BLOB handling#
BLOBs are treated in a special manner in RonDB. The reason is that RonDB is a real-time engine. This means that working with large BLOB’s isn’t desirable for the RonDB data nodes. Working with large objects would create challenges around buffer management. A single read of a row would have to be scheduled in several steps.
To avoid these problems we split the BLOB into a number of parts and work with one part at a time.
Currently RonDB data nodes doesn’t support storing the entire BLOBs as part of the original row. A large BLOB must be split into multiple parts and these parts are stored in different rows.
A BLOB (or TEXT) field creates a VARCHAR column that can be up to 256 bytes in the table itself. If the BLOB is smaller, no more parts are needed. If the BLOB is larger, the BLOB is split such that the first 256 bytes is stored in the table itself, the rest is stored in a separate table for the BLOB column. Each row in this table contains a VARCHAR that can store up to 2 kBytes of the BLOB. E.g. a BLOB of 12.8 kBytes will be stored partly in the table itself (256 bytes), there will be 6 rows that use the entire 2 kBytes and a final row that stores the remainder which is about 0.55 kBytes in size. The last 7 rows are stored in a special table that is only used for this BLOB column. Each BLOB column adds one more table in RonDB. It is important to remember this when considering the amount of metadata RonDB has to store.

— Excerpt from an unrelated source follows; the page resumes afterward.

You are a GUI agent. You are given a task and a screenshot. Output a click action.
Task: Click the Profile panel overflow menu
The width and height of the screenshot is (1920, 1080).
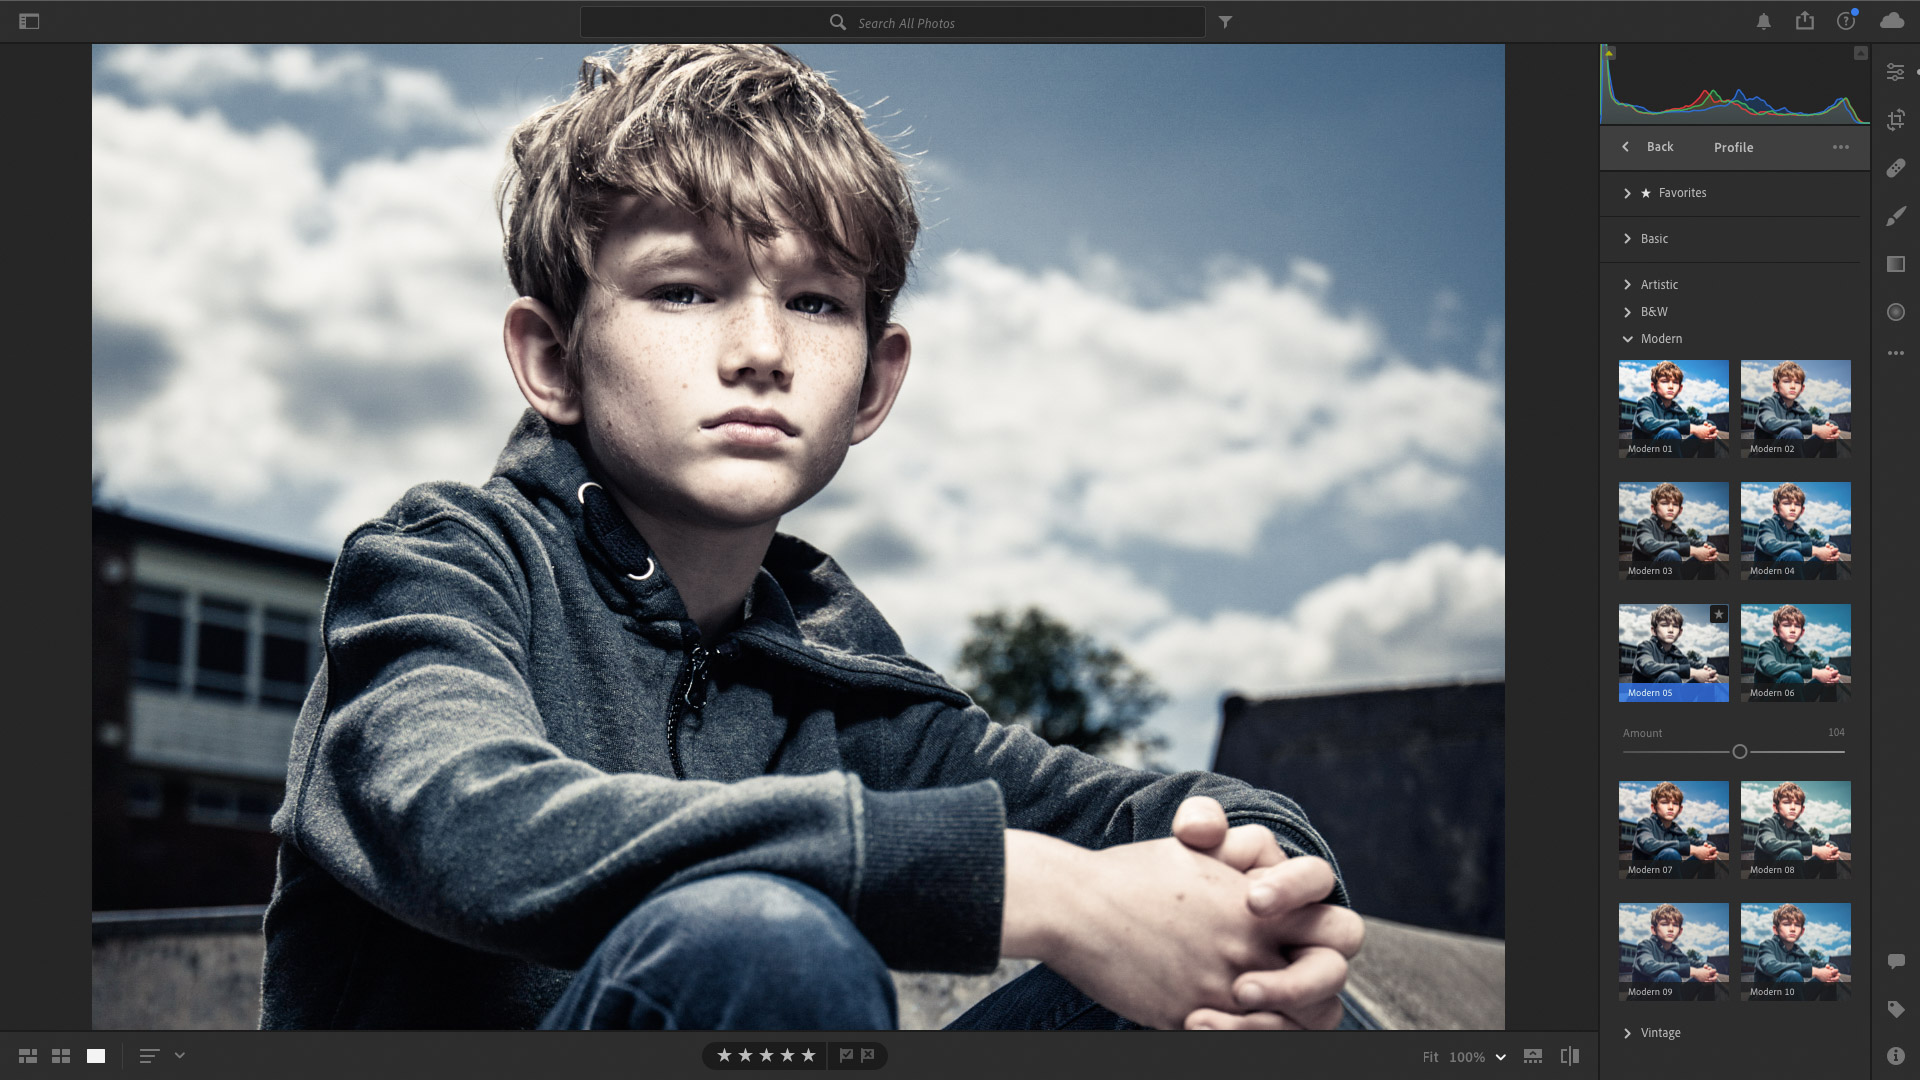click(1841, 146)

One reason for storing the extra rows in a separate table is to make it easier to add and drop BLOB columns. Adding a BLOB column can be made as an online operation by adding the VARCHAR column to the base table using the dynamic row format and creating a new table for the BLOB parts.
The part rows use the same partitioning key as the base table and partly the same primary key as the base table with an added columns for part id. Thus the BLOB rows will be stored in the same places since the BLOB tables use the same partitioning scheme.
Some of the problems of BLOBs comes from load regulation. If we store a BLOB that is 100 MByte in size it is obvious that if someone tries to write the entire BLOB as one operation or reading the BLOB as one operation as this would put an enormous load on the network for a short time, most likely stopping many other operations from progressing. To avoid this we will definitely want to send parts of a large BLOB at a time over the network even if at some time the whole BLOB is stored inside the table row.
Using BLOBs for fields that normally isn’t very large is not the optimal solution in RonDB. For example if the majority of the BLOBs are about 1 kBytes in size it makes sense to create a VARBINARY(2048) or something like that instead.
However for storing objects that can be fairly large the BLOB implementation is quite ok. We ensure that reading and writing of BLOBs is split into many operations to ensure that the network isn’t overloaded by single BLOB operations.
Concurrency control of BLOB columns is a bit special due to this split of the column, this will be covered in the coming chapter on Concurrency Control.
When executing a transaction that changes a BLOB it is important that one operation record per BLOB part is needed, in the example above with a BLOB of 12.8 kByte in size there are 7 additional operation records when writing a BLOB. In RonDB all BLOB operations from SQL either write or read the entire object.
A natural thing for many BLOB columns are to store those as disk data columns. The main consideration here is that each extra BLOB part has to store the primary key part in main memory, thus the main memory used for each BLOB part is about 50-60 bytes dependent on the size of the primary key. If we need to store about 1 TBytes of BLOBs we still need to have about 30 GBytes of main memory storage.